DATA PROVIDED >>
╔══
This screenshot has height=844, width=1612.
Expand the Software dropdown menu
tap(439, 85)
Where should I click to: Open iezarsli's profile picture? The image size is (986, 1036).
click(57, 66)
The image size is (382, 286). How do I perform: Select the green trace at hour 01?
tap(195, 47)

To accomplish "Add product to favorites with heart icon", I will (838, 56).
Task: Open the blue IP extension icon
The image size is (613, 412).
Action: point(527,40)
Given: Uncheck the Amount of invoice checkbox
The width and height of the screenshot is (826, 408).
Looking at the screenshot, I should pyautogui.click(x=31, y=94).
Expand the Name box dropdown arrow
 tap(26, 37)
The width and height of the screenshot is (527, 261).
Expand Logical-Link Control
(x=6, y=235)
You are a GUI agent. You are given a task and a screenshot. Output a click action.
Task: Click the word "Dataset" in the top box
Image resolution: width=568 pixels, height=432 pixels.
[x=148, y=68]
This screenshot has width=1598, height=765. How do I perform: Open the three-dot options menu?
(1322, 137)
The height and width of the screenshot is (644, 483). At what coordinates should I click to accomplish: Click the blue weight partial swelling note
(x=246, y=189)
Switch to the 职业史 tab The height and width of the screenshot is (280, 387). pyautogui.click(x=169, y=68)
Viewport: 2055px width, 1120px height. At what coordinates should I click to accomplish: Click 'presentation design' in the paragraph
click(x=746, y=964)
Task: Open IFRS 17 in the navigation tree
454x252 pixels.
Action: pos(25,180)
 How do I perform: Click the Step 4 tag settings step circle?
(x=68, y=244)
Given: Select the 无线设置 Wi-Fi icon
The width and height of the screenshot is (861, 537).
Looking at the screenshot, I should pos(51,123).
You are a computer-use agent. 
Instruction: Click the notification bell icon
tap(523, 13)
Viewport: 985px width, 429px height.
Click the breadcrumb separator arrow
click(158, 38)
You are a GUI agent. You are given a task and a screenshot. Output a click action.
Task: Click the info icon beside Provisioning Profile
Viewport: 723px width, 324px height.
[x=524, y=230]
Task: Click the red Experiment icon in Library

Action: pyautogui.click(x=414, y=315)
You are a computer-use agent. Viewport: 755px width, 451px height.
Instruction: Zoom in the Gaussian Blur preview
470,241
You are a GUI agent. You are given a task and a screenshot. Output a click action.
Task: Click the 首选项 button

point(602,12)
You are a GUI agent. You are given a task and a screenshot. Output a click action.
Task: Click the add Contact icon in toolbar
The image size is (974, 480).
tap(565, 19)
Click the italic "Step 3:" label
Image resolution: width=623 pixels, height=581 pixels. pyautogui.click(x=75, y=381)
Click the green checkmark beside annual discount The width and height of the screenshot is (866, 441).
╚══
ASSIGNED TASK >> Each record above has to be set down again, exactly and completely.

YOUR SOLUTION >>
This screenshot has height=844, width=1612.
Expand the Software dropdown menu
tap(439, 85)
Where should I click to: Open iezarsli's profile picture? The image size is (986, 1036).
click(57, 66)
The image size is (382, 286). How do I perform: Select the green trace at hour 01?
tap(195, 47)

To accomplish "Add product to favorites with heart icon", I will (838, 56).
Task: Open the blue IP extension icon
The image size is (613, 412).
Action: point(527,40)
Given: Uncheck the Amount of invoice checkbox
The width and height of the screenshot is (826, 408).
Looking at the screenshot, I should pyautogui.click(x=31, y=94).
Expand the Name box dropdown arrow
 tap(26, 37)
The width and height of the screenshot is (527, 261).
Expand Logical-Link Control
(x=6, y=235)
You are a GUI agent. You are given a task and a screenshot. Output a click action.
Task: Click the word "Dataset" in the top box
Image resolution: width=568 pixels, height=432 pixels.
[x=148, y=68]
This screenshot has width=1598, height=765. How do I perform: Open the three-dot options menu?
(1322, 137)
The height and width of the screenshot is (644, 483). At what coordinates should I click to accomplish: Click the blue weight partial swelling note
(x=246, y=189)
Switch to the 职业史 tab The height and width of the screenshot is (280, 387). pyautogui.click(x=169, y=68)
Viewport: 2055px width, 1120px height. At what coordinates should I click to accomplish: Click 'presentation design' in the paragraph
click(x=746, y=964)
Task: Open IFRS 17 in the navigation tree
454x252 pixels.
Action: pos(25,180)
 How do I perform: Click the Step 4 tag settings step circle?
(x=68, y=244)
Given: Select the 无线设置 Wi-Fi icon
The width and height of the screenshot is (861, 537).
Looking at the screenshot, I should pos(51,123).
You are a computer-use agent. 
Instruction: Click the notification bell icon
tap(523, 13)
Viewport: 985px width, 429px height.
Click the breadcrumb separator arrow
click(158, 38)
You are a GUI agent. You are given a task and a screenshot. Output a click action.
Task: Click the info icon beside Provisioning Profile
Viewport: 723px width, 324px height.
[x=524, y=230]
Task: Click the red Experiment icon in Library

Action: pyautogui.click(x=414, y=315)
You are a computer-use agent. Viewport: 755px width, 451px height.
Instruction: Zoom in the Gaussian Blur preview
470,241
You are a GUI agent. You are given a task and a screenshot. Output a click action.
Task: Click the 首选项 button

point(602,12)
You are a GUI agent. You are given a task and a screenshot. Output a click action.
Task: Click the add Contact icon in toolbar
The image size is (974, 480).
tap(565, 19)
Click the italic "Step 3:" label
Image resolution: width=623 pixels, height=581 pixels. pyautogui.click(x=75, y=381)
Click the green checkmark beside annual discount The width and height of the screenshot is (866, 441).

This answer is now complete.